The steps in this section assume you are only restoring a single Tanium Appliance. If you need assistance with a coordinated restore with multiple appliances (such as a Tanium Server and a Tanium Module Server), consult your TAM.

General Steps

  1. Set up the new appliance.
  2. Conduct initial configuration:
  3. Install the role needed for this backup.
    • Make sure that you match the platform version of the backup.
  4. Shut down all Tanium services.
  5. Get a root shell to the box (B-5-3). You will need to request additional access from your TAM.
  6. Restore the content of the backup to the TaniumServer Directory (do this as root).
    1. Follow the steps to decrypt the backup provided within the tgz file.
    2. Sftp the <backup>_internal.tgz file (final file containing the actual backup) to the incoming folder of the appliance.
    3. Copy <backup>_internal.tgz file to the root directory (/):
      cp /opt/home/tancopy/incoming/<backup>_internal.tgz /
    4. Extract the payload:
      tar -xvf <backup>_internal.tgz

      This restores the files from the previous appliance to the new appliance in the correct file locations.

  7. Re-apply ACL.
  8. Start all Tanium services.

Tanium Server steps

  1. Re-register the Tanium Module Server to the new Tanium Server.
  2. Reconfigure clustering, if applicable.
    1. Set up IPSEC.
    2. Set up clustering with the cluster pair. Make sure the new appliance joins the cluster (do not initialize the cluster on the new appliance).
    3. After the new appliance joins the cluster, it will re-sync the database.
  3. In a web browser, log in to the Tanium Console and reimport all of the previous modules.
    • After each module imports, verify the module loads and service accounts and other settings are restored (connections, detect alerts, and so on).
  4. Manually restore the following:
    • SSH auth keys
    • Reconfigure any TanOS settings
    • Backup schedules (if any)
    • (Optional) If you have Tanium web console users (not AD synced), recreate them in TanOS. This step is not needed if you are joining a cluster.
  5. Make sure plugin schedules are in place and perform standard checkout steps:
    • Import/reimport/upgrade a module. It is okay to upgrade modules in this state.
    • Make sure modules can load without errors.
    • Make sure package files are cached.
    • Make sure packages, sensors, users, computer groups, and other objects are restored.

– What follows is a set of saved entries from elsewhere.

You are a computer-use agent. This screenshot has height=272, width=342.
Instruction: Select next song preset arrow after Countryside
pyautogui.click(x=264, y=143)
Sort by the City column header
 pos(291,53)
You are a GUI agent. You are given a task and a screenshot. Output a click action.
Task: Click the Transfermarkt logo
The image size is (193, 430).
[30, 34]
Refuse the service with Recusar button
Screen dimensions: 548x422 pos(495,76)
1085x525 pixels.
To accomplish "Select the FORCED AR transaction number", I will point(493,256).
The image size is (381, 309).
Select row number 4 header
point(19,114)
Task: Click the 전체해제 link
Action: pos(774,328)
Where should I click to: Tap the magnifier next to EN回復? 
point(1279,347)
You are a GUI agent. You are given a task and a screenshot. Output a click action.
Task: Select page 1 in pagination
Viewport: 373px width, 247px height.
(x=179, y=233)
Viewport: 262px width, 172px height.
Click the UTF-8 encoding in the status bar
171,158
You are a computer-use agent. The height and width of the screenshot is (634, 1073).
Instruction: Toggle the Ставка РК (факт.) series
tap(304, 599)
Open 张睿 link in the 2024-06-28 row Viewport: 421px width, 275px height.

Tanium Module Server steps

  1. Re-register the Tanium Module Server to the Tanium Server.
    1. For redundant clusters, register the Tanium Module Server to each Tanium Server appliance.
    2. For redundant cluster, recluster the Tanium Server appliance.
  2. If a secondary Tanium Module Server is present:
    1. Set up IPSEC with the secondary Tanium Module Server.
    2. Reconfigure Tanium Module Server sync as previously configured.
  3. In a web browser, log in to the Tanium Console and reimport all the modules again.
    • After each module imports, verify the module loads and service accounts and other settings are restored (connections, detect alerts, and so on).
  4. Manually restore the following:
    • SSH auth keys (for example, tanadmin)
    • Reconfigure any TanOS-specific settings (such as password policies)
    • Backup schedules (if any)
  5. Make sure plugin schedules are in place and perform standard checkout steps:
    1. Import/Reimport/Upgrade a module. It is okay to upgrade modules in this state.
    2. Make sure modules can load without errors
    3. Make sure module service accounts are present.
    4. Make sure module configurations are correctly set.
    5. Make sure plugin schedules are running and not disabled.
    6. Run a TanOS Health Check (menu 3-5) and resolve any issues.

Tanium Zone Server steps

  1. Reconfigure the zone server to match the settings on the previous zone server. See Install the Tanium Zone Server.
  2. Set up communications with the associated Tanium Zone Server Hub.
  3. Manually restore the following:
    • SSH auth keys (for example, tanadmin)
    • Reconfigure any TanOS-specific settings (such as password policies)
    • Backup schedules (if any)
  4. Make sure you see clients successfully registering through the zone servers.
    • Test asking questions to clients connected through the zone server.
    • Test issuing packages to the clients behind the zone server.